Interesting article but it does raise the "lead-acid battery red flag".
(This will be the last "skeptical" reply I send for a while, I promise.)
Jones Beene wrote:
EV Gray was another one of those controversial inventors, who was
either genius or scam artist, depending on one's POV, and other
agendas. Below is a new slant on this chapter in the history of
alternative energy.
Gray invented a "Fuelless Engine" which operated on a new principle,
and he claimed that it was to be able to 'split the positive' energy
of electricity, in order to produce a self-running motor/generator as
well as recharge batteries. Presumably this goes beyond the use of
back emf, and it is possible that the meaning of "split the positive"
has been mis-interpreted to mean an actual splitting of the positive
charge from ionic charge carriers ... or not.
Problem is- little proof of overunity survives, and the most
convincing evidence was abandoned by the inventor himself, later in
his life. There is a lot of reference material online, including his
patents, the later of which are very different from the first on in
many 'telling' ways.
http://www.rexresearch.com/evgray/1gray.htm#13
In recent years, Peter Lindemann and Norman Wootan have converted and
dramatized the Gray lore into a mini-industry, selling videos and
books and lectures. These are provocative and high in rhetoric but
naked of any convincing proof or scientific documentation. They also
neglect, or at least fail to emphasize, the most glaring issue - which
is the huge difference between the early Gray work (around '73) and
the later work (the two patents from '86 and '87). The was an
intervening personal "implosion" so to speak.
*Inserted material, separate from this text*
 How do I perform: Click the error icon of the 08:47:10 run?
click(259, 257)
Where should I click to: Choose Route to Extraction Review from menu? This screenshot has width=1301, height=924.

There are a few observers today who are of the opinion that there was
a large kernel of truth to the EV Gray story, but that it will NOT be
found in rehashing the totality of information available, because Gray
himself was not aware of what he had discovered. In fact, in later
years Gray veered completely off-course and was never able to show
anything as convincing as he did in 1973.
At that time, the motor was operated into a 10 HP dynamometer load at
1100 rpm. This power output is 7460 watts. The battery power available
from the four batteries would have been 5454 watt-hours, had they been
pushing a normal load until total discharge. However, with this kind
of arc-discharge load, the total battery power consumed by the motor
was less than 30 watt-hours actual. Consequently, the amount of work
done was hundreds of time more than it should have been.
But if the plates were actually being consumed -- burned through? --
then don't you need to know what reaction was actually taking place in
the batteries which was eating the plates in order to determine how much
chemical energy was actually liberated before the batteries died?
The system in one test operated continuously for over 200 hours with
the four batteries without recharging. The batteries used were lead
acid and notably they were supplied by Malloy with extra thick plates,
What does the extra thickness do to the battery capacity? This seems
particularly relevant given that the plates were actually being eroded
in one way or another -- could that have led to exposing more of the
interior of the plates, and consequently led to a substantial increase
in "effective capacity" of the batteries over the name-plate capacity
(which assumes non-destructive recharging)?
Since they weren't off-the-shelf batteries it seems like we're already
in a somewhat gray area regarding what their capacity "really was".
which did fail eventually. That should have been the engineering task
at hand, had fate not intervened in a strange set of legal and
personal problems.
If one were to freeze the EV Gray tale in in time - circa 1973 - when
he was able to raise a reputed $6 million from investors (back when
that amount was serious money) - only to later waste it all and more
(mostly on attorneys and the 'high life') then a different picture
emerges of what was happening, and what the operative source of OU
consisted-of.
After 1980, Gray's focus changed, and he tried many things which did
not work as well, but ... back in '73 he Gray describes the operation
of his motor as "similar to recreating lightning". IOW it was based on
high voltage cathode discharge. His VP of engineering (who was trained
as an EE but later left the company after the venture capital
disappeared) said that a series of high-voltage 'energy spikes' are
transferred in a the recycle/regeneration system for recharging the
batteries with 60 to 120-amp pulses, while at the same time driving a
motor.
Isn't pulse-charging a lead acid battery part of the known recipe for
producing "extra energy" from the battery in exchange for "burning it up"?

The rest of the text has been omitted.